| STORED RECORDS |
···
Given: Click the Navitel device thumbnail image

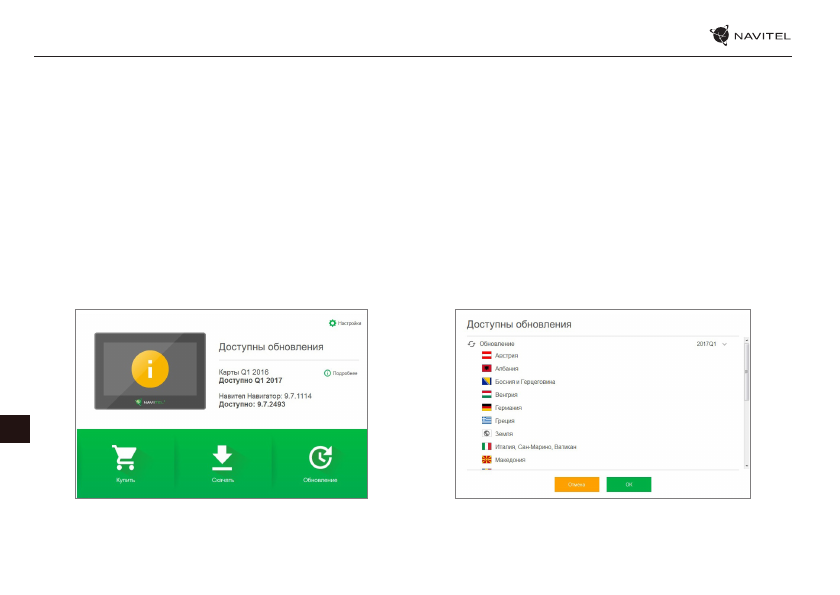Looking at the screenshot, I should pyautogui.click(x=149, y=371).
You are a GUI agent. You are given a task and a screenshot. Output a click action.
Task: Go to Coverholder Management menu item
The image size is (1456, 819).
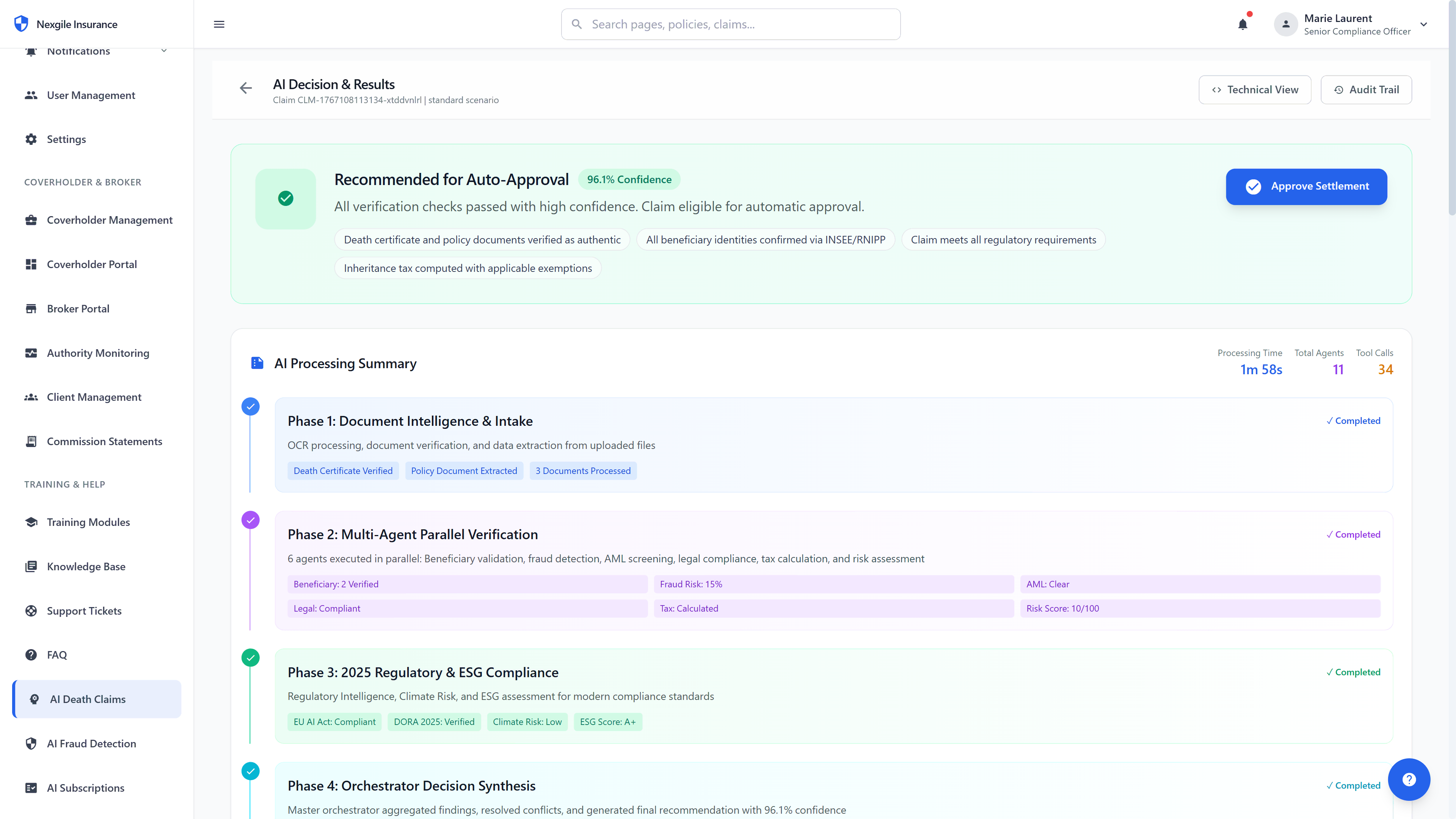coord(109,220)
···
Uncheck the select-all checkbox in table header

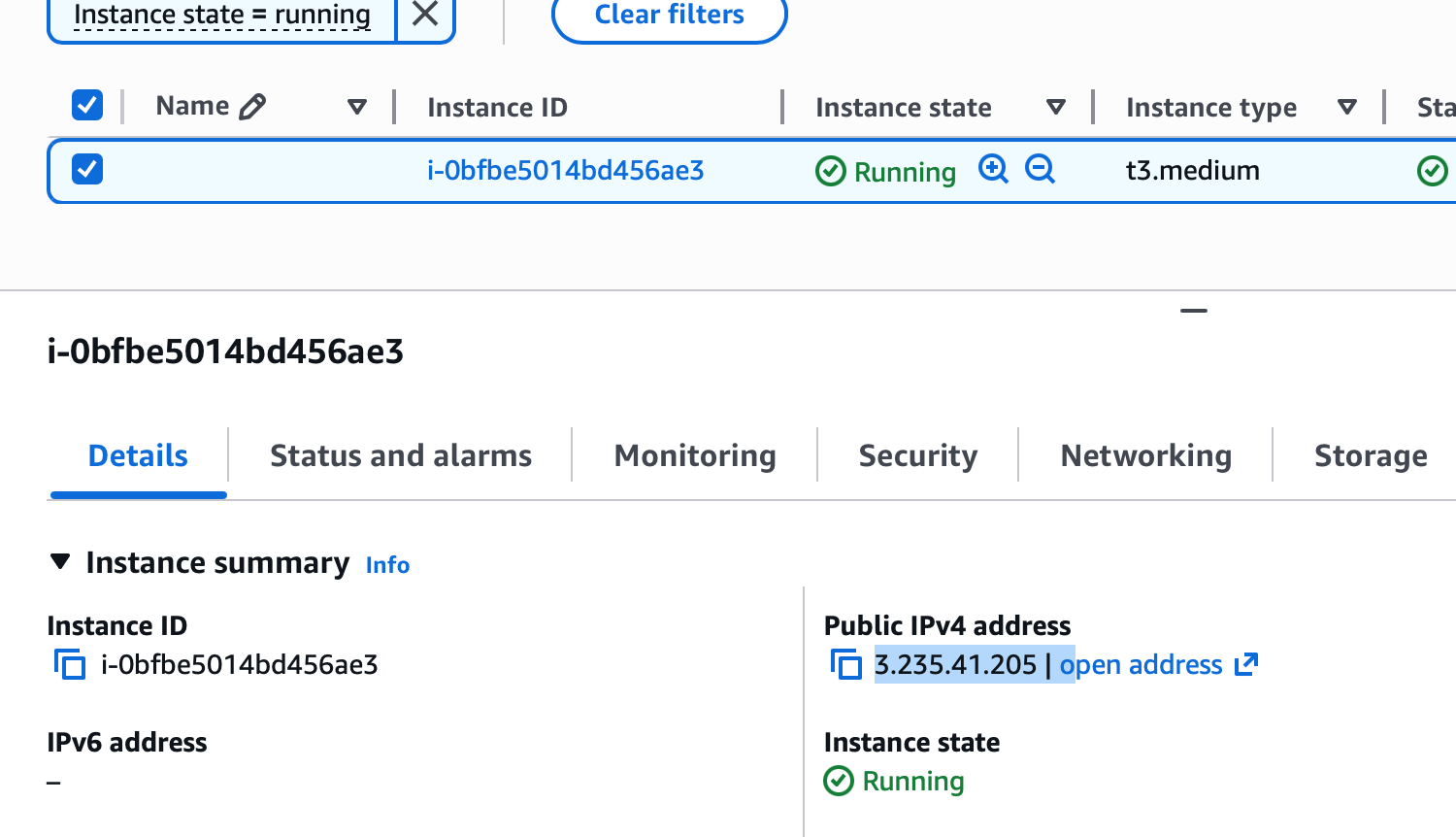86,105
···
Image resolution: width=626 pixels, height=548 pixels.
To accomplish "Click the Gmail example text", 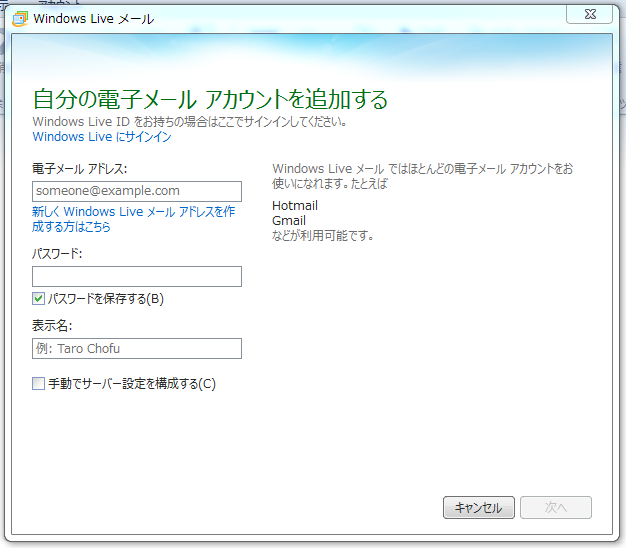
···
| WHAT IS NEEDED |
Edit the records from the line with "Given: Click the" to the line with "Looking at the", replacing "thumbnail" with "preview" and keeping everything else the same. Give only those lines, without the pictures.

| WRITTEN SOLUTION |
Given: Click the Navitel device preview image

Looking at the screenshot, I should pyautogui.click(x=149, y=371).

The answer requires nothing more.